Self-help author William Whitecloud spoke about his book, The Magician's Way, in which he presents secrets to creating a wonder-filled magical life through inner 'alchemical' transformation. Whitecloud revealed that he had suffered from a mysterious long-term illness which caused a drastic decline in his physical and mental health. He said his condition got so bad that he needed to carry a note with his name and address, in case he forgot who he was and where he lived. After a decade of continued deterioration, Whitecloud recalled the day he met a man who claimed to know what was wrong with him. The cure he proposed included eating red meat, drinking coffee and wine, and smoking cigarettes, as well as a daily walk, he explained. Whitecloud noted that he bounced back almost immediately from what he ultimately learned was an 'illness of spirit'.
According to Whitecloud, we all have a natural ability that is perfectly capable of taking care of us in every sense. However, this inherent capacity is suppressed by strict notions of how things work, he warned. "Your reality is created by your focus," he said. Focusing on the process too strongly sends a subconscious message that the power to change one's life is external, Whitecloud explained, noting that this is a false orientation based on societal conditioning. Whitecloud encouraged listeners to engage their creative spirits by asking what it is they want in life and allowing that end result to exist. Do not talk yourself out of it or worry about how it will happen, he cautioned. Acknowledging what you really want in life, without fear or dismissal, will encourage and compel you to advance down the path of your power, Whitecloud imparted.

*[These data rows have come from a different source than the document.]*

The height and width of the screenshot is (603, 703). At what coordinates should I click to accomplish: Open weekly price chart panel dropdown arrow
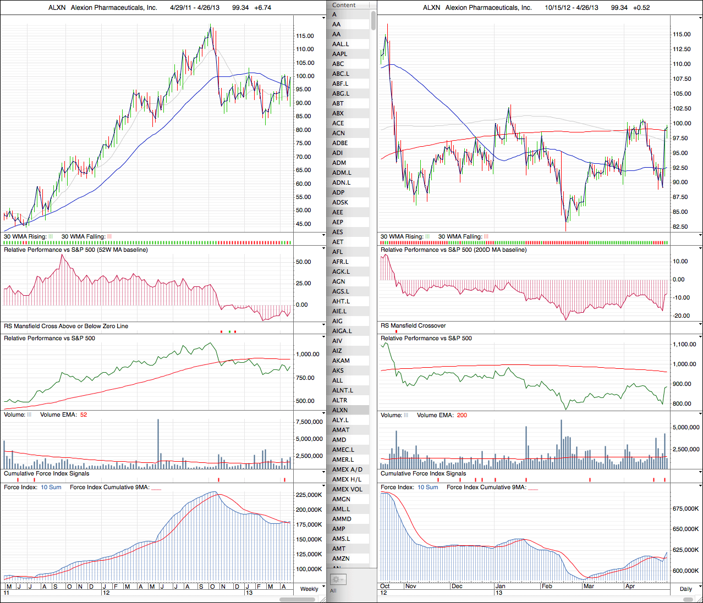323,18
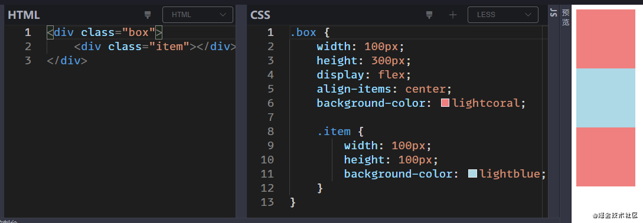The width and height of the screenshot is (643, 223).
Task: Click the plus icon in CSS header
Action: point(453,15)

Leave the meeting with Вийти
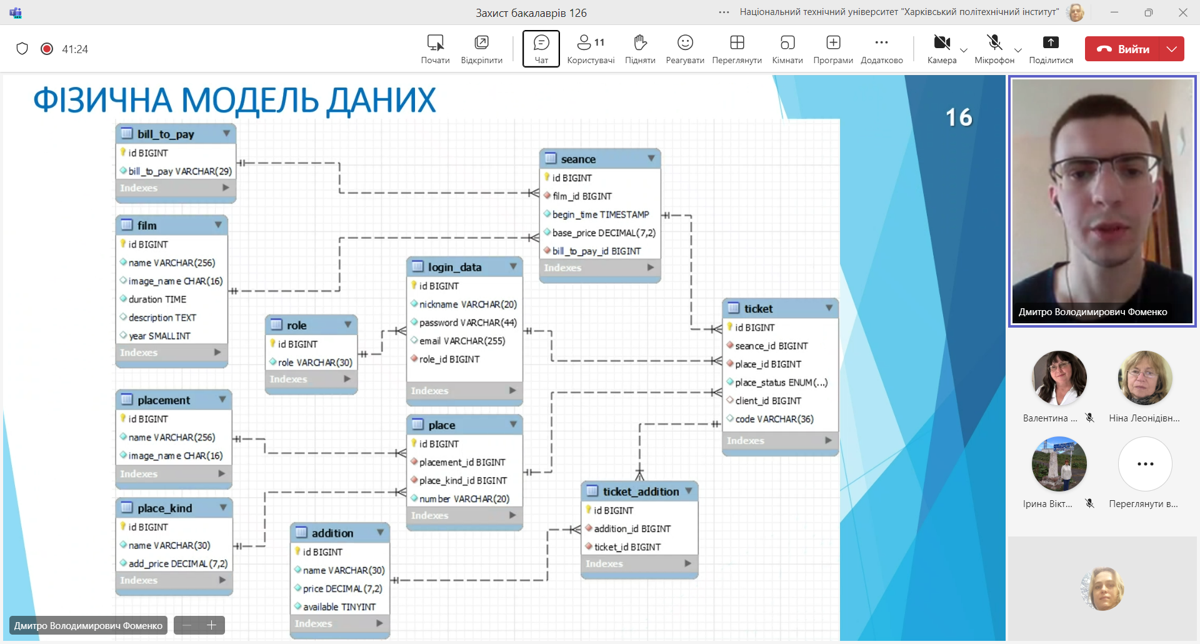(x=1123, y=49)
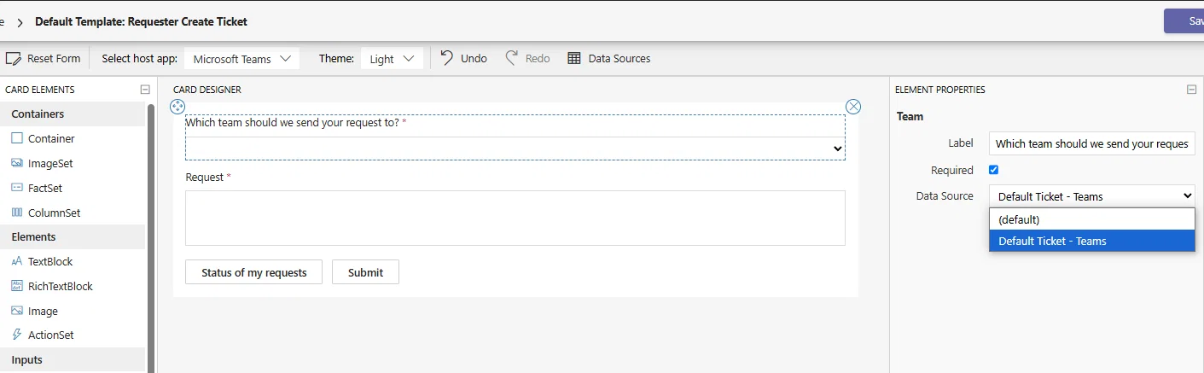Collapse the Card Elements panel
This screenshot has height=373, width=1204.
(x=145, y=90)
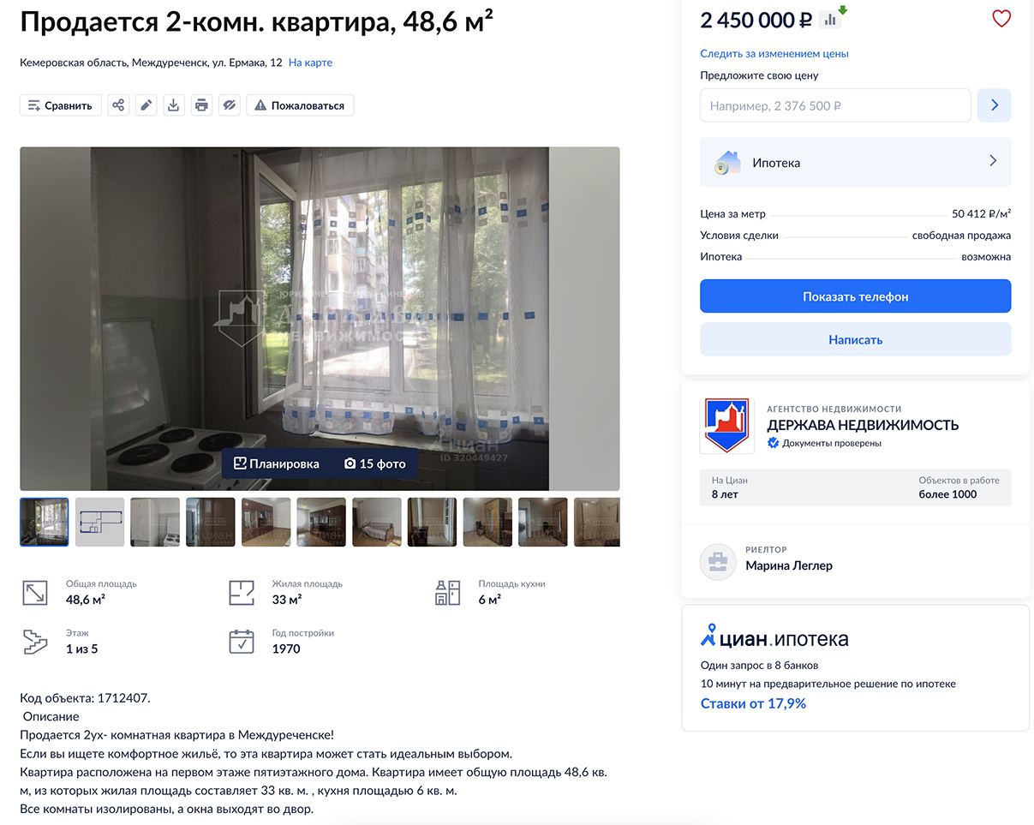Viewport: 1034px width, 825px height.
Task: Download the listing via download icon
Action: point(174,105)
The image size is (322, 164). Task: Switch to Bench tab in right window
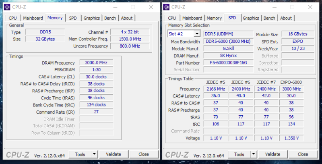(269, 18)

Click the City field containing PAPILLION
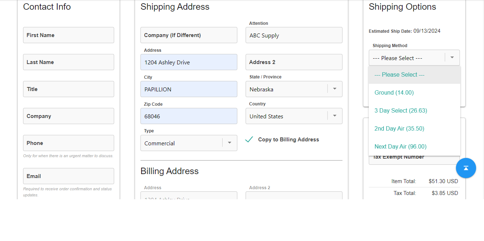click(189, 89)
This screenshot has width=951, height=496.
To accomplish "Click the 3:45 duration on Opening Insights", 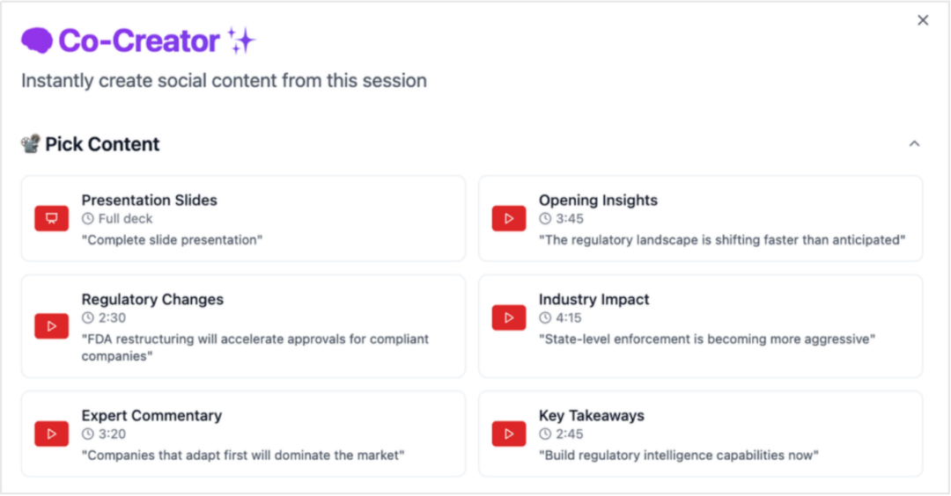I will tap(570, 219).
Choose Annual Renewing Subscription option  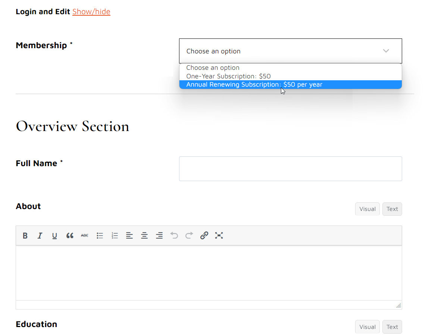click(x=254, y=85)
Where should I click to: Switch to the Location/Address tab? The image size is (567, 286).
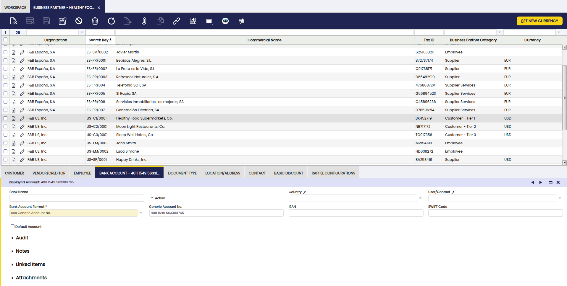(x=223, y=173)
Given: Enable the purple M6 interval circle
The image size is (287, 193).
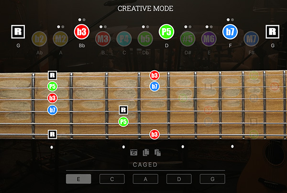Looking at the screenshot, I should pos(209,39).
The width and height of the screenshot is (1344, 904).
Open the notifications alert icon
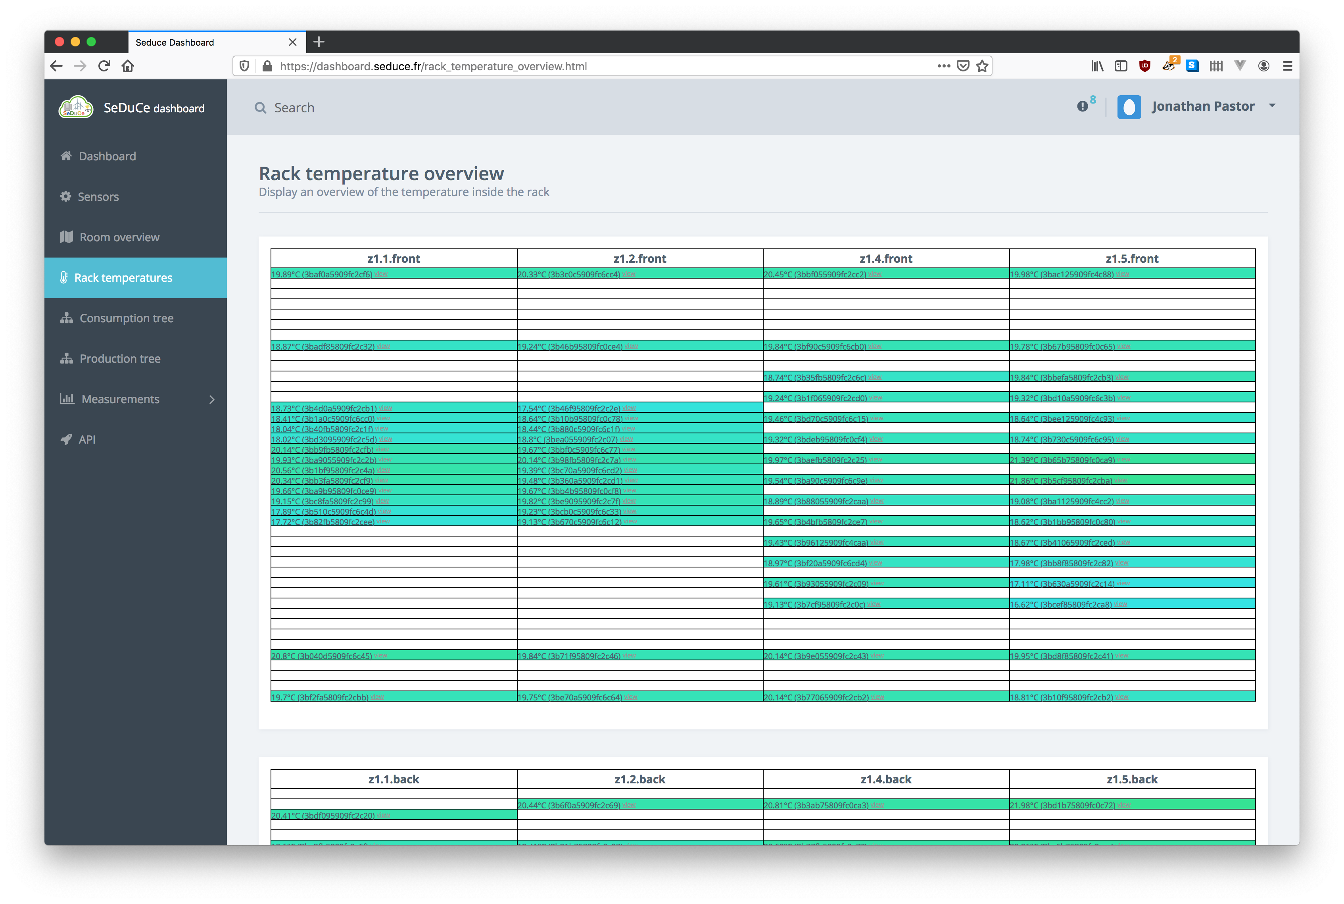click(1082, 106)
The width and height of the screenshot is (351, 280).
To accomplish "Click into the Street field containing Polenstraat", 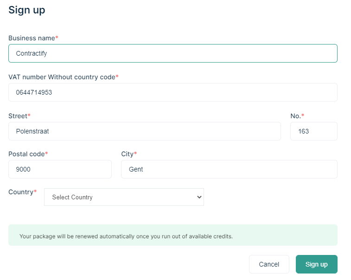I will click(145, 131).
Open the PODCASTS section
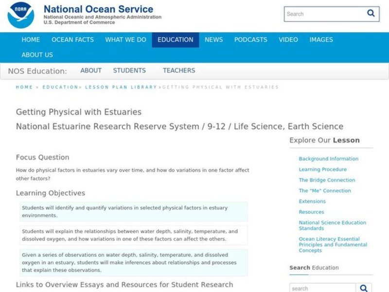This screenshot has height=292, width=389. tap(250, 40)
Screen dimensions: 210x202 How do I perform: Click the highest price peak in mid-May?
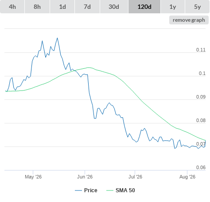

In the first hour, multi-disciplinary scientist Howard Bloom commented on the proposed Space Launch System (SLS), and the future of the U.S. space program. Bloom referred to the SLS as the Pork in Space System, noting it is sponsored by a senatorial 'cabal of porkanauts' to save jobs in their home states. It's a rocket that no one can afford to fly, he argued, estimating the launch cost at approximately $10,000-$26,000 a pound. SpaceX, a private space transport company, can put payload into space for 1/30th the cost, Bloom continued. He referenced Sierra Nevada's Dream Chaser flight test vehicle as another inexpensive alternative to the SLS. According to Bloom, the new budget, which includes funding for the SLS, would cut resources to NASA's Commercial Crew and Cargo Program—the fund that supports private companies (like SpaceX and Sierra Nevada) in their quest to develop space transportation solutions. He also lamented the death of the U.S. Mars program and the fact that America no longer has any vehicle capable of taking American astronauts into space.